In some recent studies, Rubinstein and his research team have installed an advanced lighting and wireless control system in a testbed on one or more floors of a building, monitored the energy use, and surveyed the user satisfaction with the new system. Such systems now on the market, or in prototype, use lighting industry standards such as BacNet and DALI, and leverage wireless protocols such as ZigBee and Wi-Fi.
"Modern fluorescent lighting is the most energy-efficient, cost-effective source for general lighting available today," says Rubinstein. "Although solid-state LED technology has advanced, fluorescent lighting technology is also improving in energy efficiency and new features."
Where Edison's Fixture Still Rules
Residential lighting is dominated by the Edison fixture, into which occupants screw incandescent bulbs or compact fluorescent lamps. There are about 4.5 billion of these in the U.S. In commercial buildings, there are about one billion linear fixtures and anywhere from two to three billion lampholder pair fixtures.
"LEDs already have two strikes against them in this market," says Rubinstein, "They have to fit into an electrical infrastructure that isn't designed for LED replacements, and incandescent sockets work best with point sources such as the CFL or incandescent, while the fluorescent works best with line sources such as the linear fixtures everyone knows from office buildings."
Although researchers are working to improve the performance of LEDs and drive down their cost, fluorescent lamp and fixture technology is not standing still either. The lighting industry, Rubinstein points out, has improved ballast technology in fluorescent lighting substantially.


Figure 1. Improved ballasts and innovative fixture design have brought offices better efficiency and lighting distribution.
Ballasts are the electronics that regulate the power flowing into the fluorescent lamp. Back in the 1970s, most fluorescent lamps used magnetic ballasts. At that time, EETD researchers began developing electronic ballasts, which are 20 percent or more energy efficient than magnetic ballasts, and they worked with the lighting industry to field-test and commercialize the technology.
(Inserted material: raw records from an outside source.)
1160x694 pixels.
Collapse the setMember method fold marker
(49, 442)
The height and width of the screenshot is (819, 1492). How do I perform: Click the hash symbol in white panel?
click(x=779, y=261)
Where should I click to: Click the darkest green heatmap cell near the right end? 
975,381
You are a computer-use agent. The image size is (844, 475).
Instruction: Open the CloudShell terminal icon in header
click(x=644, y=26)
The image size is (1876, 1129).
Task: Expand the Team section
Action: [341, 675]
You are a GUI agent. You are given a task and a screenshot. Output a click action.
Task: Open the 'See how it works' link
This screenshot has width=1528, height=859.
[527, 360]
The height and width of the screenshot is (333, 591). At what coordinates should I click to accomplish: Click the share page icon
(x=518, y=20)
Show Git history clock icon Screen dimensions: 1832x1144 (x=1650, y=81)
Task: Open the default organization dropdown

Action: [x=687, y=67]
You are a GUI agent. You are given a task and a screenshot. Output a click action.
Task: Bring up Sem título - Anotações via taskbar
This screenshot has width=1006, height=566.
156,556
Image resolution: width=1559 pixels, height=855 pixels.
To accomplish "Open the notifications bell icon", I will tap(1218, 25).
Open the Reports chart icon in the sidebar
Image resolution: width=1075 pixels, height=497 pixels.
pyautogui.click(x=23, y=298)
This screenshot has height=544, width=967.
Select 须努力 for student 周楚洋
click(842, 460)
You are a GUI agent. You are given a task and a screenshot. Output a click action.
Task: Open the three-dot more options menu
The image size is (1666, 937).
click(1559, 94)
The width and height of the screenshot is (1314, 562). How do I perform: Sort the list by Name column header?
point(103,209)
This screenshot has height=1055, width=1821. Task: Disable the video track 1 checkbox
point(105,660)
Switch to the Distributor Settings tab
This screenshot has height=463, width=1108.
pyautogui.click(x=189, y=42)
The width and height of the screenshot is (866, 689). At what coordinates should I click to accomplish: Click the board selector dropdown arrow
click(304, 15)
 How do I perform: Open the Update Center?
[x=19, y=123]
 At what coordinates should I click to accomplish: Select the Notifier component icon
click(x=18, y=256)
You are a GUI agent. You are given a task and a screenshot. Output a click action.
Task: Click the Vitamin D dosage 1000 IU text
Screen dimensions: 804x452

Today, the lighting industry has run with it. Manufacturers have introduced and improved the energy efficiency of instant-start ballasts, and they have introduced and increased the performance and efficiency of ballasts designed for dimming fluorescent lamps.
The industry has also improved the light distribution efficiency of its fixtures (see Figure 1). Rubinstein has measured the fixture efficiency of 1990s-vintage parabolic louvered fixtures at around 60 percent. Current-technology recessed direct/indirect fixtures distribute 90 percent of the light coming from the fluorescent lamp into the space (see illustration).
"My key point," says Rubinstein, "is that if you use LEDs to replace fluorescents, then you are on a battleground where cost is king, and the performance of fluorescents has slowly, but continually improved over the years." LEDs have not yet caught up to fluorescent lighting in cost per lumens of light delivered—they are sometimes ten times more expensive per lumen than fluorescent lighting, and in the lighting market, decisions about which technology to install are cost-driven.
"We are so blasé about how good and cheap modern fluorescent lighting has become, that we forget what a well-evolved technical tour de force it really is," says Rubinstein.
Allan Chen is the leader of the Communications Office in the Environmental Energy Technologies Division at Lawrence Berkeley National Laboratory in Berkeley, California.